The Vermont Climate Council is planning to extend its original timeline to find a replacement for the Transportation and Climate Initiative Program in the state’s interim Climate Action Plan.

An alternative to the proposed multistate cap-and-invest program is needed to fill a 26% gap in the emission-reducing actions of the council’s interim plan, released Dec. 1. The council expected to recommend Vermont join TCI-P, but it changed course in November after Connecticut, Massachusetts and Rhode Island said they no longer planned to implement the program.

The abrupt turnaround forced the council to release its plan with a promise to further study transportation emissions-reducing options and recommend a final course of action by June.

A task group in charge of that study told the full council on Monday that it plans to extend the June deadline to November. The council did not oppose the new timeline.
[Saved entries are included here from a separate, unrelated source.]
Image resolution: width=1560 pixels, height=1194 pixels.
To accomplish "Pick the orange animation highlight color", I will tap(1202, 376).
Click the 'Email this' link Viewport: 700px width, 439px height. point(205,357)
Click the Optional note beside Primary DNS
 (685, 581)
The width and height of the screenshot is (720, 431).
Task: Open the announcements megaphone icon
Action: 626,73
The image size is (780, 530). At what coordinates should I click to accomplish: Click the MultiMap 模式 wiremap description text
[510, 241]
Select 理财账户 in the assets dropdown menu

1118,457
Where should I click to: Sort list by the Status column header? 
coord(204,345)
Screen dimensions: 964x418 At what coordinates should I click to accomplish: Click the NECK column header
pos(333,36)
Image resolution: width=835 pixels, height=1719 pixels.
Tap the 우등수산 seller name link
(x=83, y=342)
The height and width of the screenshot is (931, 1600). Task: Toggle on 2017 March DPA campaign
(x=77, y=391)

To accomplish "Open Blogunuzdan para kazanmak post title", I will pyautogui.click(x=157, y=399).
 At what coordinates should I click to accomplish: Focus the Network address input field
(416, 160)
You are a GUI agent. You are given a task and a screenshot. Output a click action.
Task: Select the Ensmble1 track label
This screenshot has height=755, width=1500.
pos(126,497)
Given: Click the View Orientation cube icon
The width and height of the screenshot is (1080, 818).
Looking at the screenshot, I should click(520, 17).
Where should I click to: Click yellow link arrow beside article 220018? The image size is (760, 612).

“We need a little bit more time to begin to really lay out the characteristics and potential benefits and ramifications of different approaches,” said Council Member Johanna Miller, energy and climate program director for the Vermont Natural Resources Council.

“Most of our recommendations are likely going to require some legislative support,” she said.

The Vermont legislature adjourns in May, so legislators would not take up any transportation sector recommendations made in June until they reconvene in January 2023. Delaying until November, Miller said, will give the task group more time for analysis and public engagement while ensuring they give policymakers time to draft potential legislation.

Initial study by the group will focus on understanding the framework for joining the Western Climate Initiative and the possibility of creating a Vermont-only Clean Transportation Standard. (See Without TCI-P, Vt. Will Explore Joining Western Climate Initiative.)

Biomass Actions

Members of another task group in charge of finding a resolution to outstanding issues related to biomass in the climate plan said Monday that they may seek a similar deadline extension for their work.

Before adopting its interim plan, the council chose to table proposed actions on biomass for further study, with a plan to release final recommendations in June.

Biomass is a “complicated topic,” said Council Member Richard Cowart, a principal at the Regulatory Assistance Project. “It has multiple arms and legs to it, and I think it’s going to take [the task group] some time to work through the issues.”

The group has met already to identify its study scope, but the topic intersects with other climate plan segments that the council has adopted already, according to Billy Coster, co-chair of the Agriculture and Ecosystems Subcommittee and director of natural resources planning at the Vermont Agency of Natural Resources.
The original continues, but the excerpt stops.